» **PROBLEM DESCRIPTION**: Transcribe every line of the entries below word for word, leaving the pictures out.

Rows from a screen grounding dataset

::::::::::

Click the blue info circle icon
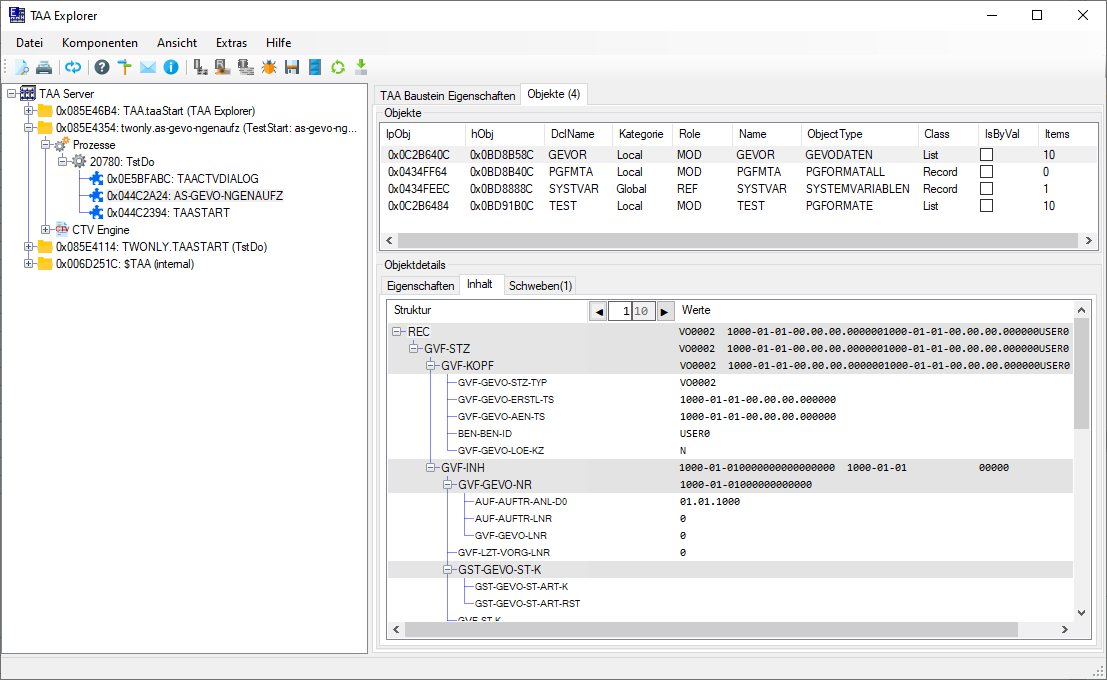The image size is (1107, 680). click(x=171, y=67)
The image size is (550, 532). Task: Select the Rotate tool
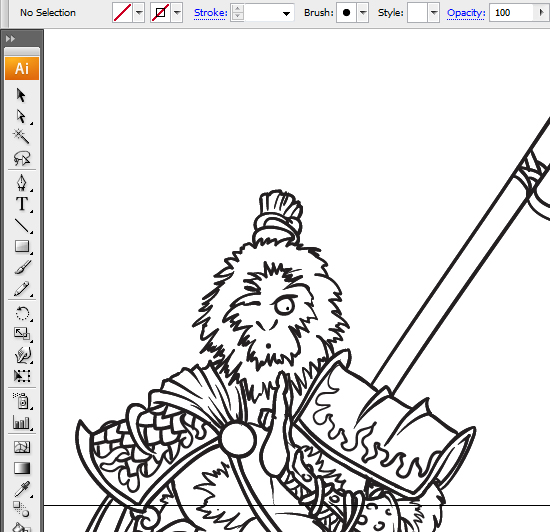(22, 313)
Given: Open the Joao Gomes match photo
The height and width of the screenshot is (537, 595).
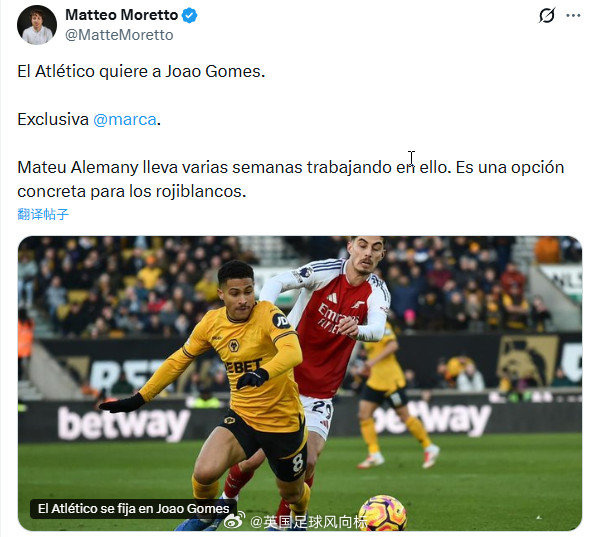Looking at the screenshot, I should [x=300, y=383].
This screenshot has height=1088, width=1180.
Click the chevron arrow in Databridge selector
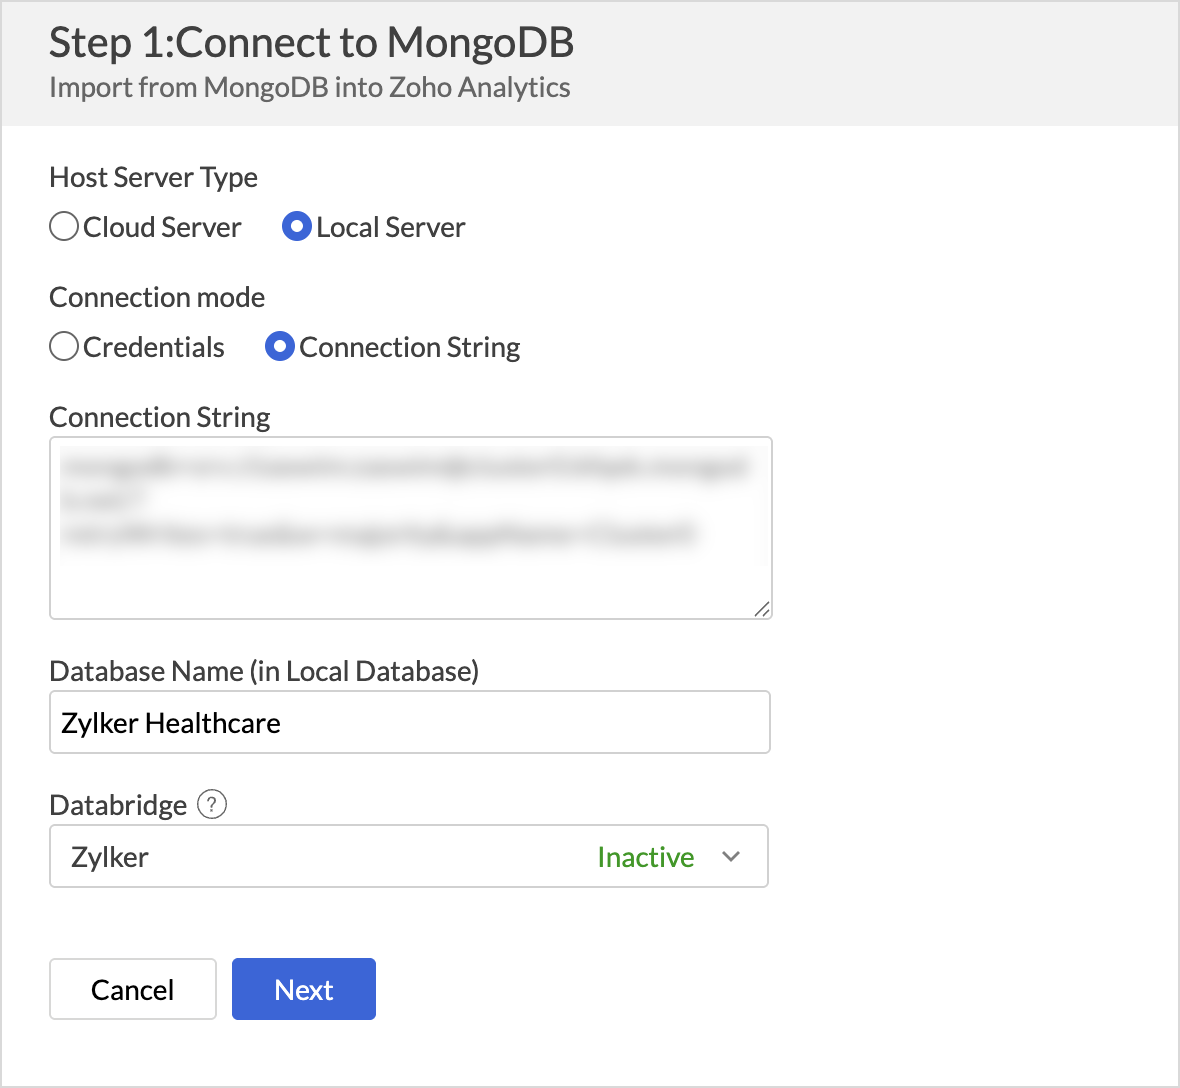pos(731,856)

::::::::::

» **PROBLEM SOLUTION**:
Click the blue info circle icon
The image size is (1107, 680). click(x=171, y=67)
The image size is (550, 532). Task: Select the Rotate tool
(22, 313)
Given: Open the Joao Gomes match photo
The height and width of the screenshot is (537, 595).
Looking at the screenshot, I should [x=300, y=383].
This screenshot has height=1088, width=1180.
Click the chevron arrow in Databridge selector
pos(731,856)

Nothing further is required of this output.